Requisitos do exercício: Por favor, reescreva o trecho sobre escolas de jornalismo desde "A maioria dos" até "reconhecidas pelo CPNEJ.", inclusive, substituindo "diretor adjunto" por "vice-diretor".

Trecho fornecido:
++++++++

Escolas reconhecidas x não reconhecidas
Além da valorização no mercado, la voie royale tem também o reconhecimento corporativo dos jornalistas franceses, o que reforça ainda mais a sua imagem de excelência. Existem na França setenta instituições de ensino de jornalismo, mas apenas treze cursos – que compõem a estrada real – são reconhecidos pela Comissão Nacional Paritária de Emprego do Jornalista (CPNEJ), formada por representantes de organizações dos editores e também dos sindicatos de jornalistas. Essa comissão estabelece o conjunto dos treze cursos “reconhecidos pela profissão”, de acordo com sua duração, princípios, disciplinas, entre outros.
A maioria dos profissionais absorvidos pelo mercado, contudo, não obtém essa formação. Segundo Rémy Le Champion, professor e diretor adjunto do Master em jornalismo do Instituto Francês de Imprensa (IFP) da Universidade Pantheon-Ássas, somente 15% desses profissionais cursou uma das treze instituições reconhecidas pelo CPNEJ.
Para o professor, o quadro se deve a uma inadequação entre demanda e oferta no ensino de jornalismo, de maneira que as treze escolas não são capazes de absorver a quantidade de alunos interessados. Os processos seletivos são concorridos e oferecem poucas vagas, o que gera uma incompatibilidade com o mercado.

++++++++

Registros de dados:
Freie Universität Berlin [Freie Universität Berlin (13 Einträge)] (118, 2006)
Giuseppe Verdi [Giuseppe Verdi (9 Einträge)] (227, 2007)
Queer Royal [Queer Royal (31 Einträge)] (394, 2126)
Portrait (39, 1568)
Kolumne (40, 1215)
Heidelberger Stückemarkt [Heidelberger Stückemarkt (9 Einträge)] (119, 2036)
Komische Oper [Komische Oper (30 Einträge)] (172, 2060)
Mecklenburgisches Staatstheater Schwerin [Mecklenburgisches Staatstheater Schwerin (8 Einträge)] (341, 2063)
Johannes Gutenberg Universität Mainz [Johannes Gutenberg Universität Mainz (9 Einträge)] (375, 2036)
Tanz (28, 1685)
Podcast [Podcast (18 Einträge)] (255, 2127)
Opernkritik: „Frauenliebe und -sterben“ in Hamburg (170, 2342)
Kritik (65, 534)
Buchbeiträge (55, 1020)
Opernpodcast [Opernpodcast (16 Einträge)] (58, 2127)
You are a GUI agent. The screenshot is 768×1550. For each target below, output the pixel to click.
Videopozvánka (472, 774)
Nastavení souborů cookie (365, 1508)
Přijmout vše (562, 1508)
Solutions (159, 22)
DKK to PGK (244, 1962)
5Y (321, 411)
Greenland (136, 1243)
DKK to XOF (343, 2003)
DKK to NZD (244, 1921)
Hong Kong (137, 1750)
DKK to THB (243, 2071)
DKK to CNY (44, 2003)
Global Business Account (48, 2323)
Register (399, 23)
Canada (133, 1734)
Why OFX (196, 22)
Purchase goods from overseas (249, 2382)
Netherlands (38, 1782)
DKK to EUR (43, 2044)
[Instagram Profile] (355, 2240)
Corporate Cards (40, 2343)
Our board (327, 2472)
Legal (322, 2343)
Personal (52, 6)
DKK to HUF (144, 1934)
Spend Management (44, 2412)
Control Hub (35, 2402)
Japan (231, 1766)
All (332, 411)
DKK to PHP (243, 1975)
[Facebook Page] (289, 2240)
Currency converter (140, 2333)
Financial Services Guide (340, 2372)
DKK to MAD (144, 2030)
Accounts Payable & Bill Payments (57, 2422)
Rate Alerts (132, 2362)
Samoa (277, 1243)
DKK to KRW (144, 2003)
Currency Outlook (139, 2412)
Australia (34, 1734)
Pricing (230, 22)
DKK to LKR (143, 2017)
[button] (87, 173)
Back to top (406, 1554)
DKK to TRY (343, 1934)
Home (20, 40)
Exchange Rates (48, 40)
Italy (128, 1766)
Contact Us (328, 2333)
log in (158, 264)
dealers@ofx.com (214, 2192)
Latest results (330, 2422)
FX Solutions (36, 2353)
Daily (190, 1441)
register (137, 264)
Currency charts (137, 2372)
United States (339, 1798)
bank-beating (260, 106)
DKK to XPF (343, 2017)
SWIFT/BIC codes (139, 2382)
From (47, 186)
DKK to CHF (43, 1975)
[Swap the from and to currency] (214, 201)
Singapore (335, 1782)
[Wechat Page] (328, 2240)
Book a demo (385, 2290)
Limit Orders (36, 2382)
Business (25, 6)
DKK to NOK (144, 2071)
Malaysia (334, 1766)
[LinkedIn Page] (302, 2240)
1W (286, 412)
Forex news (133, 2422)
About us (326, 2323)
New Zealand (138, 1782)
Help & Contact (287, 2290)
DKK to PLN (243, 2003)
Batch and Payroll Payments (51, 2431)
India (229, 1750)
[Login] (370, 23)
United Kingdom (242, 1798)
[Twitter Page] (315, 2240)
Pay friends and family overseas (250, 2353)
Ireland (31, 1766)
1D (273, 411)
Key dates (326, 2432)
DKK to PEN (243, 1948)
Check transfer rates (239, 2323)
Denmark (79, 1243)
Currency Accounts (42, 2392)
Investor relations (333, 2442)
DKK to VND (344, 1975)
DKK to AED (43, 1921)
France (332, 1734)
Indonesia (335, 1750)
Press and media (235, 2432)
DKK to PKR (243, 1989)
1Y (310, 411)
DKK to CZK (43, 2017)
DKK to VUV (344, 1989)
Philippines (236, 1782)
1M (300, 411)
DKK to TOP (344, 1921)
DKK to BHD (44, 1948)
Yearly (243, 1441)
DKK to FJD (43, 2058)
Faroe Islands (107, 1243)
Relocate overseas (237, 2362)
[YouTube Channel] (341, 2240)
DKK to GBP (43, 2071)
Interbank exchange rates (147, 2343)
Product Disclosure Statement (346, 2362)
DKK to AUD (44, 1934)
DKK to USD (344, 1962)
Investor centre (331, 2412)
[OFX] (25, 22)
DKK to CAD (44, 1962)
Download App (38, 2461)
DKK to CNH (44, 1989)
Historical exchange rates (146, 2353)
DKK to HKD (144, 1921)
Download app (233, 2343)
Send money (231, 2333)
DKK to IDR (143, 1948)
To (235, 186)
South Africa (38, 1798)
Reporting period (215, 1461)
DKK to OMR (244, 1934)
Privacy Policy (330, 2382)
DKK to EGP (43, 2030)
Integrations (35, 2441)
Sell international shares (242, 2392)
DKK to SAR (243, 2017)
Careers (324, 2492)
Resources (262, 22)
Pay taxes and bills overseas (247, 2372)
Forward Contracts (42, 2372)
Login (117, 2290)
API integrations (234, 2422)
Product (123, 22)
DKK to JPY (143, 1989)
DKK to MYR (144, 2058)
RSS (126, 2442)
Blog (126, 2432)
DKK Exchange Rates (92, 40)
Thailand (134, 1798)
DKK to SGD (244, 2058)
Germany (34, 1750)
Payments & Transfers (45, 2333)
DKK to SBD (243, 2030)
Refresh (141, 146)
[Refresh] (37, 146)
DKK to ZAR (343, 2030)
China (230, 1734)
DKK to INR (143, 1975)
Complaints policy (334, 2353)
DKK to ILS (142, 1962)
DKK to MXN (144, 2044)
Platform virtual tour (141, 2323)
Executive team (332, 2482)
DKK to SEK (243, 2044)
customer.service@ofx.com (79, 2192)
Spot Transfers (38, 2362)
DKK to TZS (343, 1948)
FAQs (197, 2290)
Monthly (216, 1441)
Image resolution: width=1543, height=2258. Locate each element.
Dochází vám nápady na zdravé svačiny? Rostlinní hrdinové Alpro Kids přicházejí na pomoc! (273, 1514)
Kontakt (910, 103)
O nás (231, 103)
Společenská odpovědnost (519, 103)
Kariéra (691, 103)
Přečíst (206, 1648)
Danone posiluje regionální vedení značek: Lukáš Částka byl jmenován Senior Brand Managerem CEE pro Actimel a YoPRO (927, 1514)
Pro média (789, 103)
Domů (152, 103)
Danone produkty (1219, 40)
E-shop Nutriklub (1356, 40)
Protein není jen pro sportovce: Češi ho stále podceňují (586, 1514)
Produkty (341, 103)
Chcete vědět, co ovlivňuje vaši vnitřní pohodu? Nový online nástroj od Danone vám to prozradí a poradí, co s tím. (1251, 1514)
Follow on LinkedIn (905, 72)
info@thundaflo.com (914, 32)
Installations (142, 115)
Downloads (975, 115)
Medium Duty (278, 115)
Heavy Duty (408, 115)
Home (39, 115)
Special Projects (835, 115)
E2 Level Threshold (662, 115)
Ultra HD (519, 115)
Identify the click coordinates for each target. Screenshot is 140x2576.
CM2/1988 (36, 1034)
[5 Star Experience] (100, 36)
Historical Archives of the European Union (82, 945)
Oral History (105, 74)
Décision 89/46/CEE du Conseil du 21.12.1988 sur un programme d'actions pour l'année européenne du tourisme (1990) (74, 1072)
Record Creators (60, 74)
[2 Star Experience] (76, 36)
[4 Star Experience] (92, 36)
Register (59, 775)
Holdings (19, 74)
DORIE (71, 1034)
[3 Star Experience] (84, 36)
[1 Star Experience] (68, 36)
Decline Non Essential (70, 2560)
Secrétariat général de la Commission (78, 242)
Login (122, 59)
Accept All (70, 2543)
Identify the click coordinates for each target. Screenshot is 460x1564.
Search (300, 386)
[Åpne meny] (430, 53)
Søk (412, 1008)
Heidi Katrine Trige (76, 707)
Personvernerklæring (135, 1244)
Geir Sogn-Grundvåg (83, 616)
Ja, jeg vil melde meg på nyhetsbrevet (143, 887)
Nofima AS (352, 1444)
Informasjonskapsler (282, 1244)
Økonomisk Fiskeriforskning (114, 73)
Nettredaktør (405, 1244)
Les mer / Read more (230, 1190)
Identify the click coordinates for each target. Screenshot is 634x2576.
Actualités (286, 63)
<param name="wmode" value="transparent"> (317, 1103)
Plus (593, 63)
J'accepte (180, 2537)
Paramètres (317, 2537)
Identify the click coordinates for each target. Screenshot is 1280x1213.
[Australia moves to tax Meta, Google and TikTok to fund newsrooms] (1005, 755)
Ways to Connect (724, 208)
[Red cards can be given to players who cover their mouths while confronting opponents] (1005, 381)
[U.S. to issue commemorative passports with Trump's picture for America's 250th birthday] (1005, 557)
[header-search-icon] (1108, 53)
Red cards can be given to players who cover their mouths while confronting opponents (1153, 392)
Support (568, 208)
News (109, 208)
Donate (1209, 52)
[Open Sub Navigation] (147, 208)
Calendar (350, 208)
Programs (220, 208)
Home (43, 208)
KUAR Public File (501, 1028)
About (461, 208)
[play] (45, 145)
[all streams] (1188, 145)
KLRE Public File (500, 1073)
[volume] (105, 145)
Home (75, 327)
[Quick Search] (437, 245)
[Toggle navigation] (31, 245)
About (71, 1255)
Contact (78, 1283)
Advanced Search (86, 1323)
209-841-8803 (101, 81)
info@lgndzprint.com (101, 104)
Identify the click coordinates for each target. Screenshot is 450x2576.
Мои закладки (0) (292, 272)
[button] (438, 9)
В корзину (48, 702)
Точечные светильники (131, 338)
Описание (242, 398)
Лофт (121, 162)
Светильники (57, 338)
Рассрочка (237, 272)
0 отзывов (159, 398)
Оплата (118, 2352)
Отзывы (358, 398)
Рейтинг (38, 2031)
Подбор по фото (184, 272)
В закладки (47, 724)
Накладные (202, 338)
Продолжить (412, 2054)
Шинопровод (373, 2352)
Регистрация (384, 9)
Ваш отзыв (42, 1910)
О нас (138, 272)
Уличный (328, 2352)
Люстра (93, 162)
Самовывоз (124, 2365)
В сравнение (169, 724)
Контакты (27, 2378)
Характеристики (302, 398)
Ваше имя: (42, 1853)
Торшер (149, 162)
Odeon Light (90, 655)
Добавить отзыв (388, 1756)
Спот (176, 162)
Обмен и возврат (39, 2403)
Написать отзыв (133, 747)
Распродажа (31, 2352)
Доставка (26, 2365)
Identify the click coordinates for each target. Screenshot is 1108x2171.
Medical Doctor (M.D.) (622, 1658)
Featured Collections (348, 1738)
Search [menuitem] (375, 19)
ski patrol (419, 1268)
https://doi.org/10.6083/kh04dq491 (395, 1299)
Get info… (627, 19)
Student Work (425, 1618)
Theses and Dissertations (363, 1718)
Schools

++++++++

Resultado do exercício:
A maioria dos profissionais absorvidos pelo mercado, contudo, não obtém essa formação. Segundo Rémy Le Champion, professor e vice-diretor do Master em jornalismo do Instituto Francês de Imprensa (IFP) da Universidade Pantheon-Ássas, somente 15% desses profissionais cursou uma das treze instituições reconhecidas pelo CPNEJ.